◆ **WRITTEN PROBLEM**
Rewrite the entries below, changing every "How do I perform" to "How can I do" and leaving all other text unchanged.

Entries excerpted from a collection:
※ ※ ※
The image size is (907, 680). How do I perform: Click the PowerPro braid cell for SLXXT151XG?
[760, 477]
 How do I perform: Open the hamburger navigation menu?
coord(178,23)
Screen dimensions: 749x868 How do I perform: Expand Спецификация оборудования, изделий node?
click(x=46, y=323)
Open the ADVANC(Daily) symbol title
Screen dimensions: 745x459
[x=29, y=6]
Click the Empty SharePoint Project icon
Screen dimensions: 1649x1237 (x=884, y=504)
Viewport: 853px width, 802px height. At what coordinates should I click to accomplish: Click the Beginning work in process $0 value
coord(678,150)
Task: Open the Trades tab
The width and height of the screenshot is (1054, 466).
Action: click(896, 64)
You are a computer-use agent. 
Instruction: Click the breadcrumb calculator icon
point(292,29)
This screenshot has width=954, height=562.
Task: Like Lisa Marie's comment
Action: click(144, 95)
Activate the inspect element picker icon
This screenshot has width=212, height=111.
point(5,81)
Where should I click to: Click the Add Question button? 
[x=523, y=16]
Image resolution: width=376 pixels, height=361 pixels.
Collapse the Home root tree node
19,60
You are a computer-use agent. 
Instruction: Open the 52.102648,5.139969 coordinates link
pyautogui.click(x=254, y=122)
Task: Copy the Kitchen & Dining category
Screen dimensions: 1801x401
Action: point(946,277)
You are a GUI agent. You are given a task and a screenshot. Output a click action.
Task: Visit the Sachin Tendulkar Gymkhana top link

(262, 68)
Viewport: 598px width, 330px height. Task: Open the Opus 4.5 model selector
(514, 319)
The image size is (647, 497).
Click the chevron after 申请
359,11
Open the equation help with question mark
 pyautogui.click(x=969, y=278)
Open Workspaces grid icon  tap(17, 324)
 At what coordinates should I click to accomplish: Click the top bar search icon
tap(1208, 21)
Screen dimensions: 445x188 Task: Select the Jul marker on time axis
※ ※ ※
◆ **ANSWER IN FULL**
The image size is (907, 680). How can I do: Click the PowerPro braid cell for SLXXT151XG?
[760, 477]
 How can I do: Open the hamburger navigation menu?
coord(178,23)
Screen dimensions: 749x868 How can I do: Expand Спецификация оборудования, изделий node?
click(x=46, y=323)
Open the ADVANC(Daily) symbol title
Screen dimensions: 745x459
[x=29, y=6]
Click the Empty SharePoint Project icon
Screen dimensions: 1649x1237 (x=884, y=504)
Viewport: 853px width, 802px height. At what coordinates should I click to accomplish: Click the Beginning work in process $0 value
coord(678,150)
Task: Open the Trades tab
The width and height of the screenshot is (1054, 466).
Action: click(896, 64)
You are a computer-use agent. 
Instruction: Click the breadcrumb calculator icon
point(292,29)
This screenshot has width=954, height=562.
Task: Like Lisa Marie's comment
Action: click(144, 95)
Activate the inspect element picker icon
This screenshot has width=212, height=111.
point(5,81)
Where should I click to: Click the Add Question button? 
[x=523, y=16]
Image resolution: width=376 pixels, height=361 pixels.
Collapse the Home root tree node
19,60
You are a computer-use agent. 
Instruction: Open the 52.102648,5.139969 coordinates link
pyautogui.click(x=254, y=122)
Task: Copy the Kitchen & Dining category
Screen dimensions: 1801x401
Action: point(946,277)
You are a GUI agent. You are given a task and a screenshot. Output a click action.
Task: Visit the Sachin Tendulkar Gymkhana top link

(262, 68)
Viewport: 598px width, 330px height. Task: Open the Opus 4.5 model selector
(514, 319)
The image size is (647, 497).
Click the chevron after 申请
359,11
Open the equation help with question mark
 pyautogui.click(x=969, y=278)
Open Workspaces grid icon  tap(17, 324)
 At what coordinates should I click to accomplish: Click the top bar search icon
tap(1208, 21)
Screen dimensions: 445x188 Task: Select the Jul marker on time axis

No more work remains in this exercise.